Hubby and I were watching a particularly heated episode of The Block. One contestant was angry things weren’t going to plan and was shouting at another. He seemed to have a tendency to not take responsibility for his actions, talk down to others and expect everyone else to accommodate his needs over their own. Hubby turns to me and says “do you think people are born douches or become them?” Good question!

The nature versus nurture debate has been going on forever. I’m no psychologist but raising tiny humans has opened my eyes to a thing or two and here’s my take…we are all born douches.

Now before you assume my kids are little monsters, they are not, they are lovely people. My 3 year old is sharing and considerate and kind. But was he born that way? No. He was born a baby. Haha I kid you not. And babies are, well, douches.

Babies have a lot of needs, and they expect you to meet them. They are not considerate. Their baby-brain does not think ‘mom is tired maybe I should sleep through the night instead of waking every hour’. Nope. Their needs are the only thing that enters their mind. Babies are not sharing. You will never see a baby unlatch from a breastfeed to offer some milk around. That’s theirs. They have no empathy. You won’t see a baby stop shouting for a snack because they feel bad mom hasn’t eaten all day, if mom’s a crying mess on the floor they don’t think ‘shame maybe I should give her a break’. And that’s the other thing. They have no problem screaming at whoever will listen to get their way. But that’s just being a baby and we accept this.
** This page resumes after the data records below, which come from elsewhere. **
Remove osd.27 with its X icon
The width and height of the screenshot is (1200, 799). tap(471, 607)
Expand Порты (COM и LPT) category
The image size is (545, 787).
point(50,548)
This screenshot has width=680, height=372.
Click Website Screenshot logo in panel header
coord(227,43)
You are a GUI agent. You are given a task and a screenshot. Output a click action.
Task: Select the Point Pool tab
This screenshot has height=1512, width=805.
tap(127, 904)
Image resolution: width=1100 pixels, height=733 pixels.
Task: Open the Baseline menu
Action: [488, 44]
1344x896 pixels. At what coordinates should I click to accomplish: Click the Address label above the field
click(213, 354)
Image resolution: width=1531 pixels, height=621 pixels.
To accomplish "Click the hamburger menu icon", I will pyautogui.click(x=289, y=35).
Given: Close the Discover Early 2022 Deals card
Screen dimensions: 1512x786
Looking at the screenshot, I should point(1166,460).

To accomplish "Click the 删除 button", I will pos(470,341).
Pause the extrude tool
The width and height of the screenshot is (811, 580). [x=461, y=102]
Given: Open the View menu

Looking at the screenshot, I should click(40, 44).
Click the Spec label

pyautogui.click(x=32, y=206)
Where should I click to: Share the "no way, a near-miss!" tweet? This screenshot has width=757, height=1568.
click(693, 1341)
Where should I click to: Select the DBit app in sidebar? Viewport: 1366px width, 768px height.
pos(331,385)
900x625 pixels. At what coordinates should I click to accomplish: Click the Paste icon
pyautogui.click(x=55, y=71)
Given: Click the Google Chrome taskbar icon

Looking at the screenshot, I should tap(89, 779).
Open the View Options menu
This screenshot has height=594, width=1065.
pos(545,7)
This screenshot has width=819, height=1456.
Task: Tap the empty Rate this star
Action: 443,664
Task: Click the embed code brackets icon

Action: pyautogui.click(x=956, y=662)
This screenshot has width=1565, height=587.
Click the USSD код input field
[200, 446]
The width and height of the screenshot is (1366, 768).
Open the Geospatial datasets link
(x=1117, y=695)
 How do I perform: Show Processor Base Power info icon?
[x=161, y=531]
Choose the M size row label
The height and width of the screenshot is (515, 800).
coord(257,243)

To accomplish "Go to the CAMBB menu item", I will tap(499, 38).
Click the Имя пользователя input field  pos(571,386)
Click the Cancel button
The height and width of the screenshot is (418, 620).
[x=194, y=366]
So this is what leads me to the thought that just maybe we are all born douches. Over time we learn to share. We learn to think of others. We learn to stop shouting and use our words. And some of us don’t. Some of us are just big babies throwing a tantrum because we didn’t get our own way.

So the next time your kid is lying on the floor screaming because their banana isn’t blue, try picture them as a grown adult lying on the floor doing the same thing, take a deep breath, and remember you’re helping them grow out of being a douch.